We went to Cedar Ridge Community Church church again today. It was good. My only criticism of the church is that, although it tries to retain some of Christian tradition in the liturgy and communion, I feel like the service is too far on the contemporary side of the traditional-contemporary spectrum.
It’s not that I don’t like singing praise music with the band, but it’d be nice to sing some traditional hyms as well, or to hear beautiful singing from a choir. The praise-band thing is not a terrible idea, but it seems ultimately like sort of a religious one-trick pony. There’s no rule that says it has to be all one way or all the other, so why not do some of both? There’s so much richness to draw on in Christianity, and I feel like Cedar Creek sometimes fails to make use of all the wonderful options. At least, based on the three times I’ve gone there.

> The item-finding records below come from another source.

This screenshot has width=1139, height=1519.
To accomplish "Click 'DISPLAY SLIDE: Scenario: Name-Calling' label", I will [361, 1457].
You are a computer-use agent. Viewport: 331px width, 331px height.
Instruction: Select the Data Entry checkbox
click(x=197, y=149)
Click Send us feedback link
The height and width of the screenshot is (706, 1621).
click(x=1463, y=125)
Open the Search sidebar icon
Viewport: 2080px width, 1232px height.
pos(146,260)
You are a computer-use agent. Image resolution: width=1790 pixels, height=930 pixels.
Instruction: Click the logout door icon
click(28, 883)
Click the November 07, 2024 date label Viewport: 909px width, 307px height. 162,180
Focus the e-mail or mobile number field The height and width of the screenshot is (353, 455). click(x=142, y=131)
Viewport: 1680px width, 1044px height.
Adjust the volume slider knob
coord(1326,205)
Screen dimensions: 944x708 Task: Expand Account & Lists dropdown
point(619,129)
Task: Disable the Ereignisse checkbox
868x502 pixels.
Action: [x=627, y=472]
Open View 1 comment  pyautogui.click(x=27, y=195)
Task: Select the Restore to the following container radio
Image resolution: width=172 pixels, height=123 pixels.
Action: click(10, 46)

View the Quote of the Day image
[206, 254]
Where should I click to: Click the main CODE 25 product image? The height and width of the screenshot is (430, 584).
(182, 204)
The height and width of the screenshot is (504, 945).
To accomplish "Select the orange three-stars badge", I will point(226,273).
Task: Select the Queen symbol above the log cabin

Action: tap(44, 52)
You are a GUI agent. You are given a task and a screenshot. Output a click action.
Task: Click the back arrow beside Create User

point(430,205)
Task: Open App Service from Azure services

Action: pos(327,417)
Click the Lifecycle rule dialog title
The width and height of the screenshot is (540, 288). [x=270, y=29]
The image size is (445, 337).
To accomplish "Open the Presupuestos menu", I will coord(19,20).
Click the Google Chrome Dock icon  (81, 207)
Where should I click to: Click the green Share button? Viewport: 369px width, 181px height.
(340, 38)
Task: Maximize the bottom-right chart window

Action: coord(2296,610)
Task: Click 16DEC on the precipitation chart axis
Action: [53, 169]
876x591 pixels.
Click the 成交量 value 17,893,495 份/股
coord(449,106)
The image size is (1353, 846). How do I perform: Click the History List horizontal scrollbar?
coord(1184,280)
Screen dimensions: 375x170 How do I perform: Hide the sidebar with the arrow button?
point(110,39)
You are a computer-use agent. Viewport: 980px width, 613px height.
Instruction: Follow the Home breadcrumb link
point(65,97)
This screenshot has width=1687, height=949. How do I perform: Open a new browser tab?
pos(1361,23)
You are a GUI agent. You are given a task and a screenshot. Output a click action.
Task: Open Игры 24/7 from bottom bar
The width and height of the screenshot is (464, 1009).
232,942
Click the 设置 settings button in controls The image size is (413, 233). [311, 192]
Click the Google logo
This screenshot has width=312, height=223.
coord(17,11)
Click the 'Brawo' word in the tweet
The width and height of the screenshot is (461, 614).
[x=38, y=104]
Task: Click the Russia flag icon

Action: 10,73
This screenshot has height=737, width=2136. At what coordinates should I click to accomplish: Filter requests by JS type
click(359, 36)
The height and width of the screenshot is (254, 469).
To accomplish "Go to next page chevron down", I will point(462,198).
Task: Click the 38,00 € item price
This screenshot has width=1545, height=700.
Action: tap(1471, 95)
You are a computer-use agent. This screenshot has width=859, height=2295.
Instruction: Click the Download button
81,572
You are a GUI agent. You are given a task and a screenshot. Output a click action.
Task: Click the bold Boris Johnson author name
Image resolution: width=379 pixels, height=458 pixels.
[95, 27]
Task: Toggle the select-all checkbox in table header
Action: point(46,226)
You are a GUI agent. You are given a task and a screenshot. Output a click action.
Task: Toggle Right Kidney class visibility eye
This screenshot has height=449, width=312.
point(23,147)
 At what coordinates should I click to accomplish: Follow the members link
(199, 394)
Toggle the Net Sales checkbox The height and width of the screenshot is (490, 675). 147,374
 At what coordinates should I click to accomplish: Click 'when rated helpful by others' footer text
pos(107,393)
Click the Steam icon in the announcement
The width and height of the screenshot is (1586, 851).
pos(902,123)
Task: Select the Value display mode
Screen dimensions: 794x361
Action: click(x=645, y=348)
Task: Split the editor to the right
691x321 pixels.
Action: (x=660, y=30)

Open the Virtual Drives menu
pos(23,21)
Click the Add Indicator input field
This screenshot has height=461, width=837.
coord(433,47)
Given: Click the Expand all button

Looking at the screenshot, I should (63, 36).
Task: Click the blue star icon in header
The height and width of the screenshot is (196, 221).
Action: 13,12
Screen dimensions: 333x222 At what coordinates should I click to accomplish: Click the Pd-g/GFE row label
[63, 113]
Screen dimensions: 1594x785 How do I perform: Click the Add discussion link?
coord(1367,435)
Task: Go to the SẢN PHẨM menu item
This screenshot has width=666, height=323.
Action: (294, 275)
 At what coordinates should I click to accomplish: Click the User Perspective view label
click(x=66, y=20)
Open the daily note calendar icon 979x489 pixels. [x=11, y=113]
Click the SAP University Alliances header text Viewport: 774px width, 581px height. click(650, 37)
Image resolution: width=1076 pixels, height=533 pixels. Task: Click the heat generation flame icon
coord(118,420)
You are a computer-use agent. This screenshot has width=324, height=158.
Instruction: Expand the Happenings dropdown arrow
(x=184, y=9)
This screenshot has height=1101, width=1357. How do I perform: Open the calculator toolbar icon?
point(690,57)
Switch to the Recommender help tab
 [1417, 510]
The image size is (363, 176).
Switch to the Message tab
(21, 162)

The flip side to all of this is that more and more I’m just not sure if I really can believe in anything at all. I’m not interested in dogmatic atheism or even any kind of strict materialism. I have no problem intellectually beliveing that there is some kind of Divine, or Spiritual, or God even. In fact, I can do more than intellectually believe; I actually feel that there is something more than the Profane world.
But that’s as far as I get. Everything else is limited to either purely intellectual acceptance, or it’s capricious, like a temporary phase (one day I’m on fire for Jesus, the next day I’m ice cold, etcetera). And I’m not satisfied with either one of those as a basis for faith and/or religious belief in my life.